§ **GOAL OF THE EXERCISE**
Verbatim output required. Print the data in full.

§ **RECORDED INFORMATION**

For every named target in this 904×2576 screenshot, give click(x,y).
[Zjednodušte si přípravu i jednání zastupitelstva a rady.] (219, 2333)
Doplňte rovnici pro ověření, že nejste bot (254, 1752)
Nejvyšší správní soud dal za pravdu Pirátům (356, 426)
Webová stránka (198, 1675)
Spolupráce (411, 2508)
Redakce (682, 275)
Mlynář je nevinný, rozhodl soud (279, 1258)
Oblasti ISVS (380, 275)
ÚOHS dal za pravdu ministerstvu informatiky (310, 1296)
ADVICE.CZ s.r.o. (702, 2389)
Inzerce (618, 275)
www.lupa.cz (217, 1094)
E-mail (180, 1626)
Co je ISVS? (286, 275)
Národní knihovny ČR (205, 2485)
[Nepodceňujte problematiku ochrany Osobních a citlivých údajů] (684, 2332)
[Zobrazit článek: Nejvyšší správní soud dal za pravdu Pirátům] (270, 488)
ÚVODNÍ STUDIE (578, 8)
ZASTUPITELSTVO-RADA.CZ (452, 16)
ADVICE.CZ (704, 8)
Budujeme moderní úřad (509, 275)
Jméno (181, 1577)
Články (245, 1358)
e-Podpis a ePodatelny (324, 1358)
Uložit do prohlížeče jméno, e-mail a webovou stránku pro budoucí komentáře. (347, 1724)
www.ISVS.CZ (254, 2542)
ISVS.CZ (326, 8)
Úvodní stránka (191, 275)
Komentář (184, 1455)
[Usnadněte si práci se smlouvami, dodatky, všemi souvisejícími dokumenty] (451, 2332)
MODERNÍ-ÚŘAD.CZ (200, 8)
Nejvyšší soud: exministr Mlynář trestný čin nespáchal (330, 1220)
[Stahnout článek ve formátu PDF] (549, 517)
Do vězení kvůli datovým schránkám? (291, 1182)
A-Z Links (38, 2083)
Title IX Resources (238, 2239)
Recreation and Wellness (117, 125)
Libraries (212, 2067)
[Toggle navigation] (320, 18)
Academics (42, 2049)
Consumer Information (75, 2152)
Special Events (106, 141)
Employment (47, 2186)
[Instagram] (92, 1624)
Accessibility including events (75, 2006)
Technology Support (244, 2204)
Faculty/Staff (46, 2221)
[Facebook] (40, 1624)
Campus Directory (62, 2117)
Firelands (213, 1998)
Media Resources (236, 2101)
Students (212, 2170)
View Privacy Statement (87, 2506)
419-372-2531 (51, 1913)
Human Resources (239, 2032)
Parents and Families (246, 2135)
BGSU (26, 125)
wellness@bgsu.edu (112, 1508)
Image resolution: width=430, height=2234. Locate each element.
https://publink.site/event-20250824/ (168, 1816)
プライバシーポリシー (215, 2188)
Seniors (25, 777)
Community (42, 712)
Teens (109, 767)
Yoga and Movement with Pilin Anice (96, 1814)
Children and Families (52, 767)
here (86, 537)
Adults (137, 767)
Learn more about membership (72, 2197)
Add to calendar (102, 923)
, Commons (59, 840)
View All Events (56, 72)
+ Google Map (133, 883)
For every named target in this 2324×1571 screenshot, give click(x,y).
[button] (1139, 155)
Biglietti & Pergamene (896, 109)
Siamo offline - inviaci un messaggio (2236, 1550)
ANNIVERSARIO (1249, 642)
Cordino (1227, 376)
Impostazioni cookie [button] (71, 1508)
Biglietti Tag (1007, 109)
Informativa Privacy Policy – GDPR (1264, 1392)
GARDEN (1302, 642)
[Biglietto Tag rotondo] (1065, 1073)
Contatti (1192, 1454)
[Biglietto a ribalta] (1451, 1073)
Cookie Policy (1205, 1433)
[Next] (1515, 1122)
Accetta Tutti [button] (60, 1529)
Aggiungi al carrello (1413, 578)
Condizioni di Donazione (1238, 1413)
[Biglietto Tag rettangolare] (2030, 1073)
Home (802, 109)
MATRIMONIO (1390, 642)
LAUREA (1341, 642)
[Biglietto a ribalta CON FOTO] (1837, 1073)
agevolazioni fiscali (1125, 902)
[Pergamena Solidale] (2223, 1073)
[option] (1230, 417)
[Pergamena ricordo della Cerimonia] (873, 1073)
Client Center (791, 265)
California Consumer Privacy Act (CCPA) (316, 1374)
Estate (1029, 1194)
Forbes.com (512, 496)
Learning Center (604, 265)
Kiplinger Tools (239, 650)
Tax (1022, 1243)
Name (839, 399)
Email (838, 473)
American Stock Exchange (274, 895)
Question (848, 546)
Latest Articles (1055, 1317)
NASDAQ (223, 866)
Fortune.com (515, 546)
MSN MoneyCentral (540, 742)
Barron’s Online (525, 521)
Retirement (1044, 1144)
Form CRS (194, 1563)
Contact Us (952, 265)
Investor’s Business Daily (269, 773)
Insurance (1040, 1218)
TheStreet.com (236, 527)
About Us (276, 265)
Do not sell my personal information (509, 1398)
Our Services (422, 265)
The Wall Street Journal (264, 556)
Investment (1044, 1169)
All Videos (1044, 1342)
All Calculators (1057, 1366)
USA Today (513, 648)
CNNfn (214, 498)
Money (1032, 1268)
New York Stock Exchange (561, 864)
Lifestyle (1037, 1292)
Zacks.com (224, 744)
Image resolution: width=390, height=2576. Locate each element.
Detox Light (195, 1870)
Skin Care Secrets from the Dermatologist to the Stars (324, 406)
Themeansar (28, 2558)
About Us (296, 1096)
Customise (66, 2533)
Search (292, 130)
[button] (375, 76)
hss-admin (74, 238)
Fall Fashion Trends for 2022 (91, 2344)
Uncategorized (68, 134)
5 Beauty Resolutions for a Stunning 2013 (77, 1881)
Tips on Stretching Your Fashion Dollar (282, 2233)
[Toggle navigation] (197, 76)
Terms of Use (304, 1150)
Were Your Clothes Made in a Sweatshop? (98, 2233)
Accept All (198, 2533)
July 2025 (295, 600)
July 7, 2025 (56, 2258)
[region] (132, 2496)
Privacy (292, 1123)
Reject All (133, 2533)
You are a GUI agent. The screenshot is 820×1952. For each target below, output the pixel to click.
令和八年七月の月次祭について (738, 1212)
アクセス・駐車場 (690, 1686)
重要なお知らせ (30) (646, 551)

§ **RESPONSE TO THIS TASK**
For every named target in this 904×2576 screenshot, give click(x,y).
[Zjednodušte si přípravu i jednání zastupitelstva a rady.] (219, 2333)
Doplňte rovnici pro ověření, že nejste bot (254, 1752)
Nejvyšší správní soud dal za pravdu Pirátům (356, 426)
Webová stránka (198, 1675)
Spolupráce (411, 2508)
Redakce (682, 275)
Mlynář je nevinný, rozhodl soud (279, 1258)
Oblasti ISVS (380, 275)
ÚOHS dal za pravdu ministerstvu informatiky (310, 1296)
ADVICE.CZ s.r.o. (702, 2389)
Inzerce (618, 275)
www.lupa.cz (217, 1094)
E-mail (180, 1626)
Co je ISVS? (286, 275)
Národní knihovny ČR (205, 2485)
[Nepodceňujte problematiku ochrany Osobních a citlivých údajů] (684, 2332)
[Zobrazit článek: Nejvyšší správní soud dal za pravdu Pirátům] (270, 488)
ÚVODNÍ STUDIE (578, 8)
ZASTUPITELSTVO-RADA.CZ (452, 16)
ADVICE.CZ (704, 8)
Budujeme moderní úřad (509, 275)
Jméno (181, 1577)
Články (245, 1358)
e-Podpis a ePodatelny (324, 1358)
Uložit do prohlížeče jméno, e-mail a webovou stránku pro budoucí komentáře. (347, 1724)
www.ISVS.CZ (254, 2542)
ISVS.CZ (326, 8)
Úvodní stránka (191, 275)
Komentář (184, 1455)
[Usnadněte si práci se smlouvami, dodatky, všemi souvisejícími dokumenty] (451, 2332)
MODERNÍ-ÚŘAD.CZ (200, 8)
Nejvyšší soud: exministr Mlynář trestný čin nespáchal (330, 1220)
[Stahnout článek ve formátu PDF] (549, 517)
Do vězení kvůli datovým schránkám? (291, 1182)
A-Z Links (38, 2083)
Title IX Resources (238, 2239)
Recreation and Wellness (117, 125)
Libraries (212, 2067)
[Toggle navigation] (320, 18)
Academics (42, 2049)
Consumer Information (75, 2152)
Special Events (106, 141)
Employment (47, 2186)
[Instagram] (92, 1624)
Accessibility including events (75, 2006)
Technology Support (244, 2204)
Faculty/Staff (46, 2221)
[Facebook] (40, 1624)
Campus Directory (62, 2117)
Firelands (213, 1998)
Media Resources (236, 2101)
Students (212, 2170)
View Privacy Statement (87, 2506)
419-372-2531 (51, 1913)
Human Resources (239, 2032)
Parents and Families (246, 2135)
BGSU (26, 125)
wellness@bgsu.edu (112, 1508)
Image resolution: width=430, height=2234. Locate each element.
https://publink.site/event-20250824/ (168, 1816)
プライバシーポリシー (215, 2188)
Seniors (25, 777)
Community (42, 712)
Teens (109, 767)
Yoga and Movement with Pilin Anice (96, 1814)
Children and Families (52, 767)
here (86, 537)
Adults (137, 767)
Learn more about membership (72, 2197)
Add to calendar (102, 923)
, Commons (59, 840)
View All Events (56, 72)
+ Google Map (133, 883)
For every named target in this 2324×1571 screenshot, give click(x,y).
[button] (1139, 155)
Biglietti & Pergamene (896, 109)
Siamo offline - inviaci un messaggio (2236, 1550)
ANNIVERSARIO (1249, 642)
Cordino (1227, 376)
Impostazioni cookie [button] (71, 1508)
Biglietti Tag (1007, 109)
Informativa Privacy Policy – GDPR (1264, 1392)
GARDEN (1302, 642)
[Biglietto Tag rotondo] (1065, 1073)
Contatti (1192, 1454)
[Biglietto a ribalta] (1451, 1073)
Cookie Policy (1205, 1433)
[Next] (1515, 1122)
Accetta Tutti [button] (60, 1529)
Aggiungi al carrello (1413, 578)
Condizioni di Donazione (1238, 1413)
[Biglietto Tag rettangolare] (2030, 1073)
Home (802, 109)
MATRIMONIO (1390, 642)
LAUREA (1341, 642)
[Biglietto a ribalta CON FOTO] (1837, 1073)
agevolazioni fiscali (1125, 902)
[Pergamena Solidale] (2223, 1073)
[option] (1230, 417)
[Pergamena ricordo della Cerimonia] (873, 1073)
Client Center (791, 265)
California Consumer Privacy Act (CCPA) (316, 1374)
Estate (1029, 1194)
Forbes.com (512, 496)
Learning Center (604, 265)
Kiplinger Tools (239, 650)
Tax (1022, 1243)
Name (839, 399)
Email (838, 473)
American Stock Exchange (274, 895)
Question (848, 546)
Latest Articles (1055, 1317)
NASDAQ (223, 866)
Fortune.com (515, 546)
MSN MoneyCentral (540, 742)
Barron’s Online (525, 521)
Retirement (1044, 1144)
Form CRS (194, 1563)
Contact Us (952, 265)
Investor’s Business Daily (269, 773)
Insurance (1040, 1218)
TheStreet.com (236, 527)
About Us (276, 265)
Do not sell my personal information (509, 1398)
Our Services (422, 265)
The Wall Street Journal (264, 556)
Investment (1044, 1169)
All Videos (1044, 1342)
All Calculators (1057, 1366)
USA Today (513, 648)
CNNfn (214, 498)
Money (1032, 1268)
New York Stock Exchange (561, 864)
Lifestyle (1037, 1292)
Zacks.com (224, 744)
Image resolution: width=390, height=2576. Locate each element.
Detox Light (195, 1870)
Skin Care Secrets from the Dermatologist to the Stars (324, 406)
Themeansar (28, 2558)
About Us (296, 1096)
Customise (66, 2533)
Search (292, 130)
[button] (375, 76)
hss-admin (74, 238)
Fall Fashion Trends for 2022 (91, 2344)
Uncategorized (68, 134)
5 Beauty Resolutions for a Stunning 2013 (77, 1881)
Tips on Stretching Your Fashion Dollar (282, 2233)
[Toggle navigation] (197, 76)
Terms of Use (304, 1150)
Were Your Clothes Made in a Sweatshop? (98, 2233)
Accept All (198, 2533)
July 2025 (295, 600)
July 7, 2025 (56, 2258)
[region] (132, 2496)
Privacy (292, 1123)
Reject All (133, 2533)
You are a GUI agent. The screenshot is 820×1952. For each target below, output the pixel to click.
令和八年七月の月次祭について (738, 1212)
アクセス・駐車場 (690, 1686)
重要なお知らせ (30) (646, 551)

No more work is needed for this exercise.